(PROVIDED MATERIAL Opens)

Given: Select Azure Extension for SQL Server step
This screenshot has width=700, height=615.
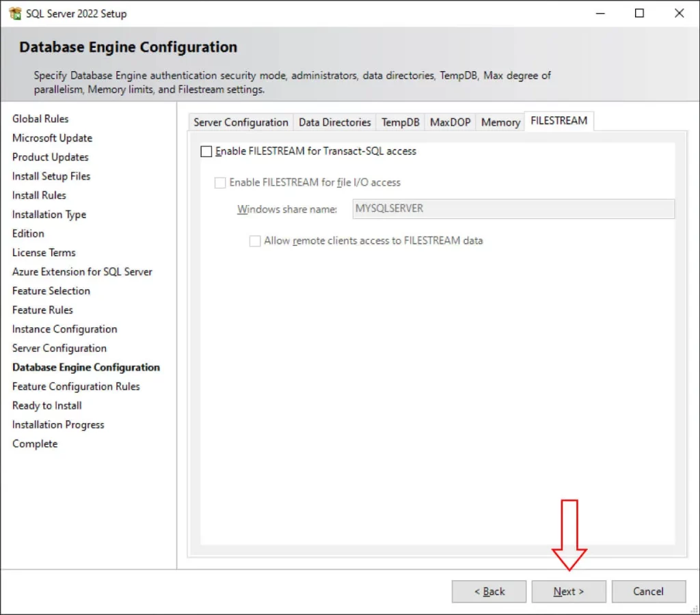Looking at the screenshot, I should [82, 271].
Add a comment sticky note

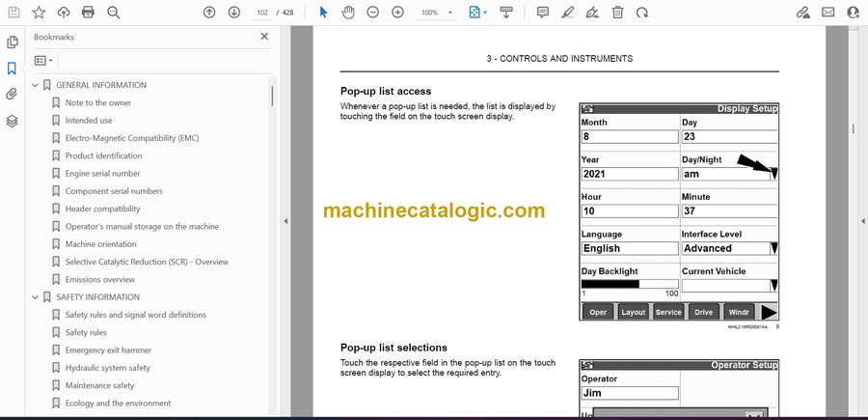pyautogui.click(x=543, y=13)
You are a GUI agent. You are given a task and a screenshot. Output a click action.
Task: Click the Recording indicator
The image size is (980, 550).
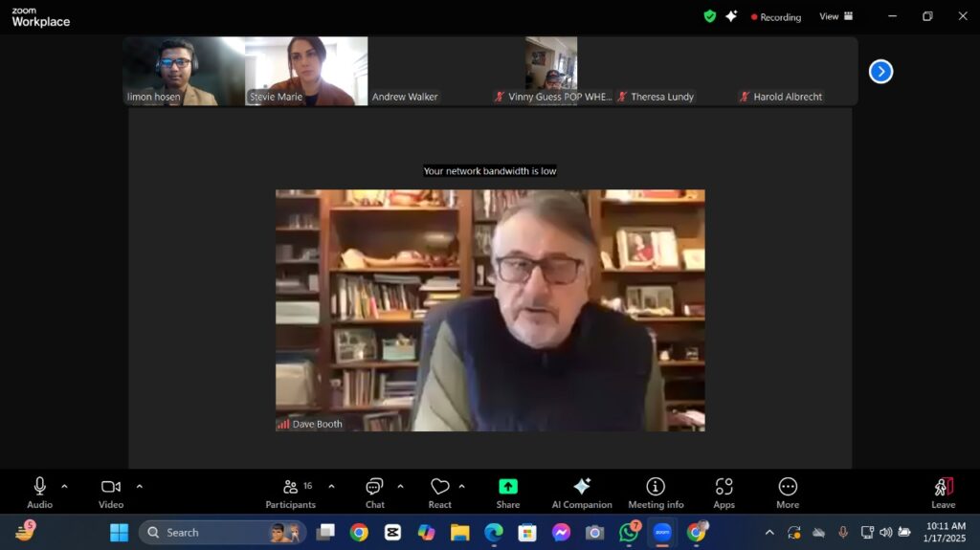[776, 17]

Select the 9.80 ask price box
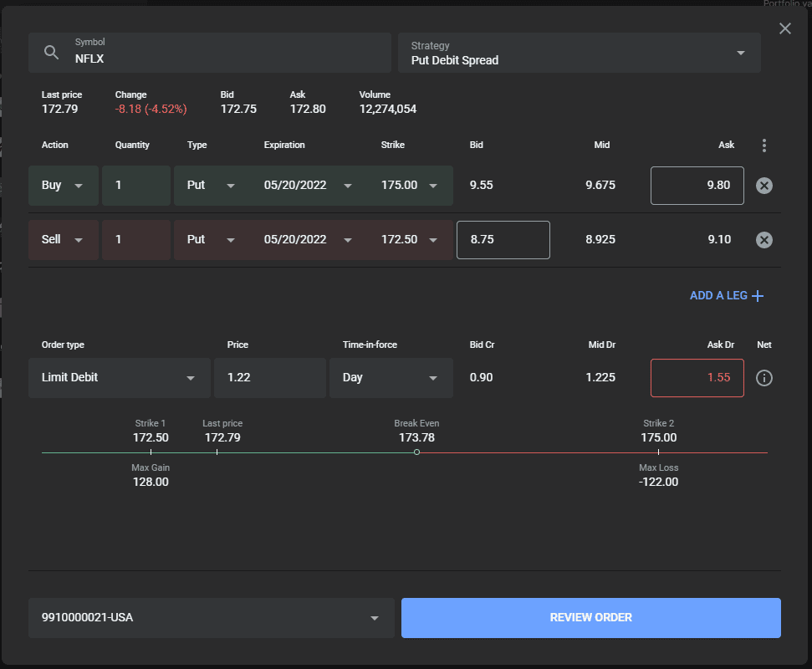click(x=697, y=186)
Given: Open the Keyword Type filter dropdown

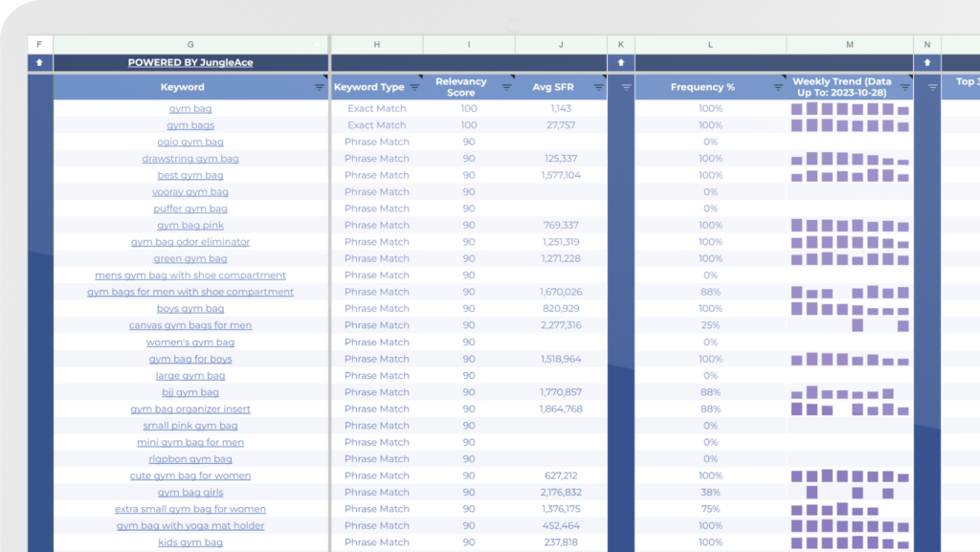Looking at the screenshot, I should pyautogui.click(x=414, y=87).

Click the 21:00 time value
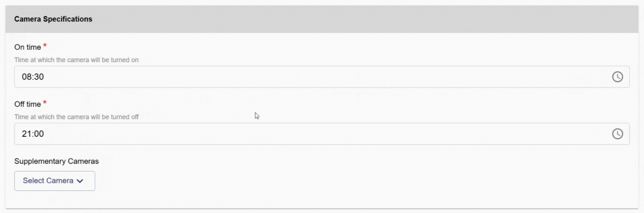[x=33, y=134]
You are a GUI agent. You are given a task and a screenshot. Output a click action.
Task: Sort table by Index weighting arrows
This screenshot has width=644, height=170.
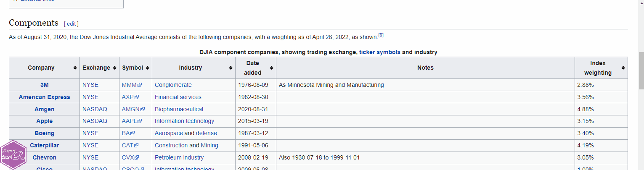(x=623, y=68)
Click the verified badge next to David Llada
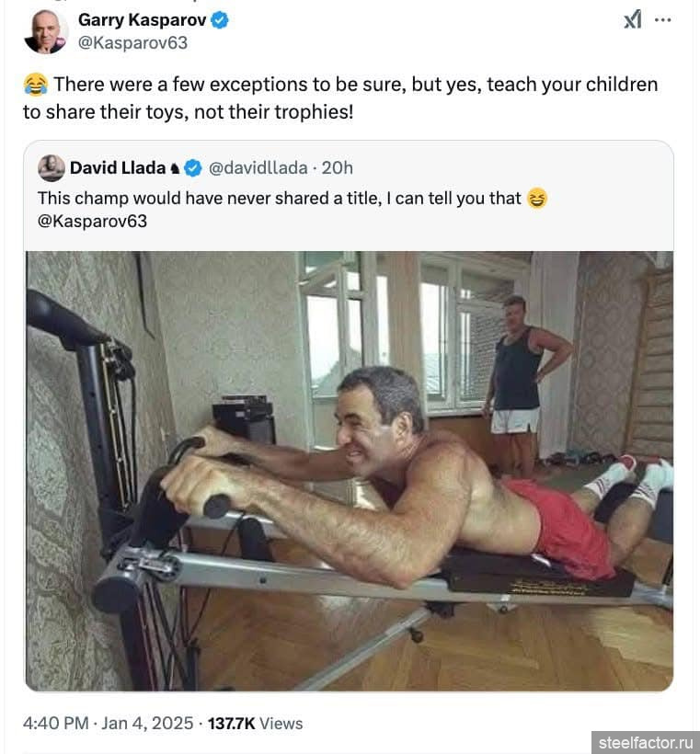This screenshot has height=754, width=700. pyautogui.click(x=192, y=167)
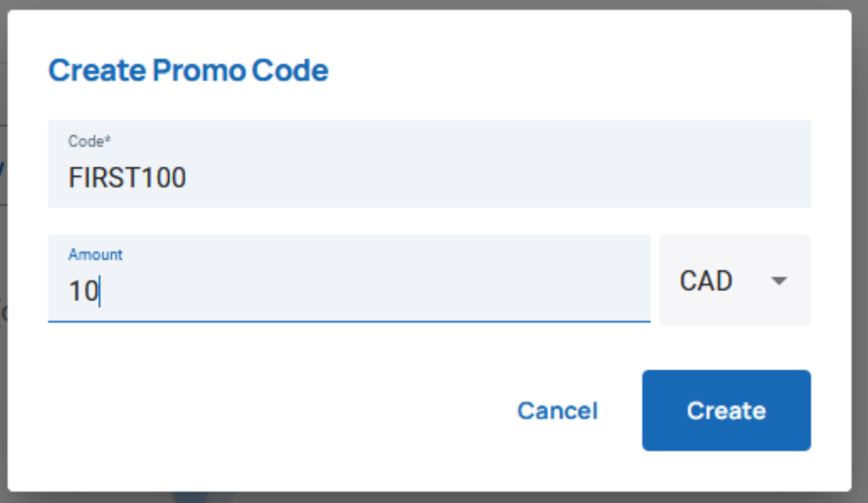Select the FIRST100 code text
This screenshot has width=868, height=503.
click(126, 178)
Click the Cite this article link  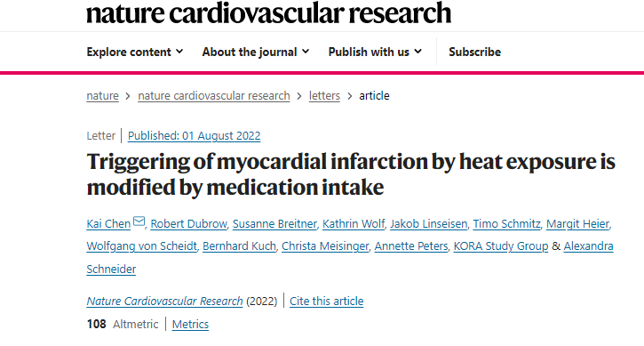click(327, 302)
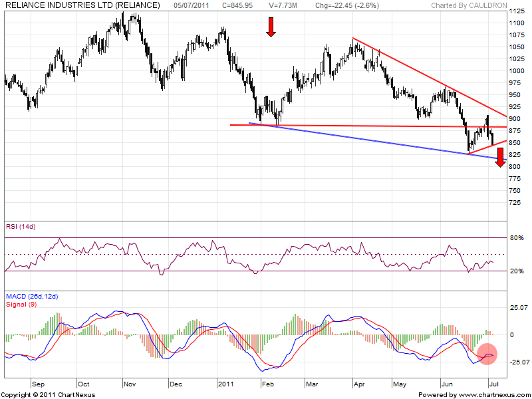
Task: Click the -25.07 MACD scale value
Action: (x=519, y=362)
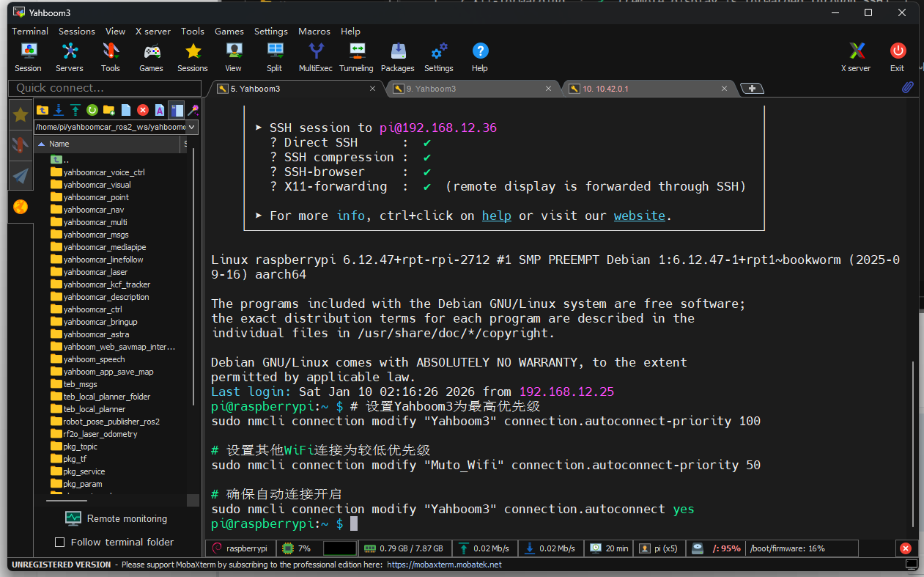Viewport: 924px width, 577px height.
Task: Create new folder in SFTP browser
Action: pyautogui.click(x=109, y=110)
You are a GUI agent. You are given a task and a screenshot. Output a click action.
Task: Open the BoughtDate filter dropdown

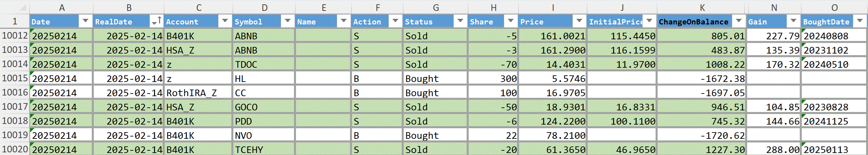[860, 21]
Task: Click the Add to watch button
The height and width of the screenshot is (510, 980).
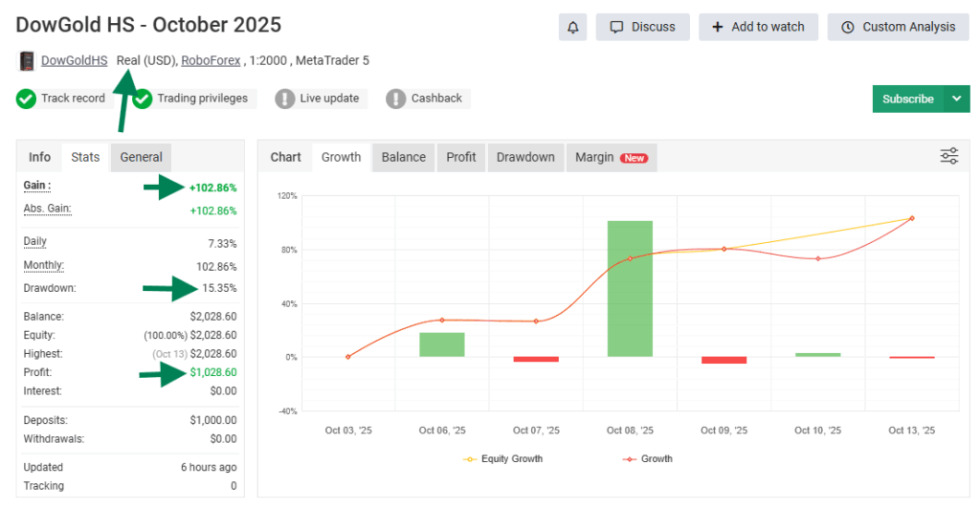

(PROVIDED MATERIAL Closes)

*PROBLEM REQUIREMENTS*: Output exactly the lines of the listing above that start with the one holding "This screenshot has width=700, height=615." and go on through the one holding "Task: Click the Recording indicator"; leave the pictures out.

*OUTPUT OF THE EXERCISE*:
This screenshot has width=700, height=615.
Looking at the screenshot, I should [82, 271].
Add a comment sticky note

pyautogui.click(x=543, y=13)
You are a GUI agent. You are given a task and a screenshot. Output a click action.
Task: Click the Recording indicator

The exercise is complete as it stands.